Influence of aging on serum phenytoin concentrations: a pharmacokinetic analysis based on therapeutic drug monitoring data.

The influence of aging on the pharmacokinetics of phenytoin at steady-state was evaluated retrospectically by comparing apparent oral clearance values (CL/F) in 75 patients aged 65-90 years (mean, 71.7 +/- 5.3 years) receiving phenytoin alone (n = 58) or in combination with phenobarbital (n = 17) and in an equal number of control patients aged 20-50 years (mean, 36.7 +/- 8.5 years) matched for gender, body weight, and comedication.

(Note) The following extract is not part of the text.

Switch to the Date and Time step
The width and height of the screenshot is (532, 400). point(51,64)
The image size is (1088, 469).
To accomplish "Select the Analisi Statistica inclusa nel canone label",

All data were derived from the database of the therapeutic drug monitoring service (TDMS) of an academic neurological hospital. On average, elderly patients were found to exhibit slightly higher CL/F values compared with controls (14.6 +/- 4.7 ml h(-1) kg(-1) versus 13.1 +/- 4.2 ml h(-1) kg(-1), P < 0.05), the difference being probably related to the dose-dependent nature of phenytoin metabolism and the fact that elderly patients received lower dosages (4.4 +/- 1.1 mg kg(-1)day(-1) versus 5.3 +/- 1.1 mg kg(-1) day(-1), P < 0.001) and had lower serum phenytoin concentrations (14.1 +/- 5.7 microg ml(-1) versus 18.6 +/- 6.8 microg ml(-1), P < 0.0001). Gender and phenobarbital comedication were not found to exert any statistically significant influence on phenytoin CL/F. By contrast, in the elderly group, CL/F values were negatively correlated with age. On average, CL/F values decreased by about one-third between 65 and 85 years of age, but interindividual variability was considerable and age explained only 7.8% of the variation in CL/F in the elderly group. Overall, these findings indicate that aging is associated with a progressive decline in phenytoin clearance, presumably as a result of decreased drug metabolizing capacity. Because assessment was based on total serum phenytoin concentrations and the unbound fraction of phenytoin is known to decrease in old age, the influence of aging as quantified in this study may underestimate the magnitude of changes in the clearance of unbound, pharmacologically active drug. Based on these data, it is prudent to utilize initially smaller phenytoin dosages in old patients, and to make subsequent dose adjustments based on clinical response and serum drug level measurements. Interpretation of the latter, however, should take into account the possibility of an increase in the fraction of unbound drug.